On Fri, Mar 6, 2009 at 12:04 PM, Jonathan S. Shapiro <[email protected]> wrote:
> - Show quoted text -
> On Fri, Mar 6, 2009 at 2:46 PM, Gelf Mrogen <[email protected]> wrote:
>>
>> > The problem is that in things like
>>   > f a b + f c d
>> > we do not know how many arguments to "consume" for f until f is typed,
>> > and we don't have that information at parse time.
>>
>> Can you explain this more?  Why not interpret "f a b + f c d" exactly as 
>> you'd interpret "(f a b) + (f c d)"?
>
> Because of my assumption that "+" and "a" are both identifiers. I
> didn't know about the ML rule that mixfix operators must be
> punctuation.

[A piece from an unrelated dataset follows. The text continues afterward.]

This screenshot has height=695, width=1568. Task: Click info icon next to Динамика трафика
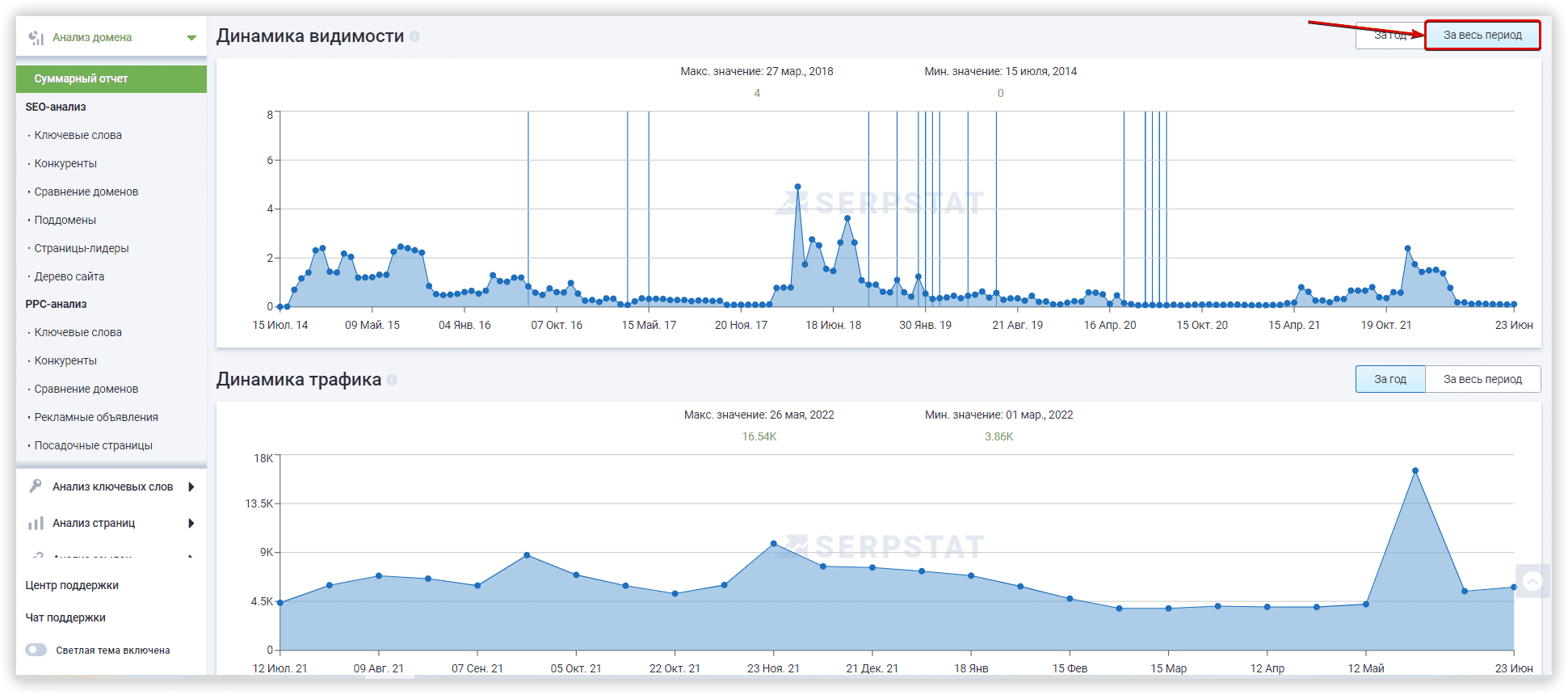(392, 380)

It raises a conundrum, though, because now I need to go
> look at the UNICODE standard and see if there is an appropriate
> character class for what we want, or if not, then what it would take
> to build something of that sort.

If you're going the mixfix route, and will be parsing expressions into
lists of tokens that are turned into trees by a separate parsing
phase, then I don't think this restriction is necessary.  You'll know
which identifiers are mixfix operators by the time you parse, which
lets you control their precedence relative to function application.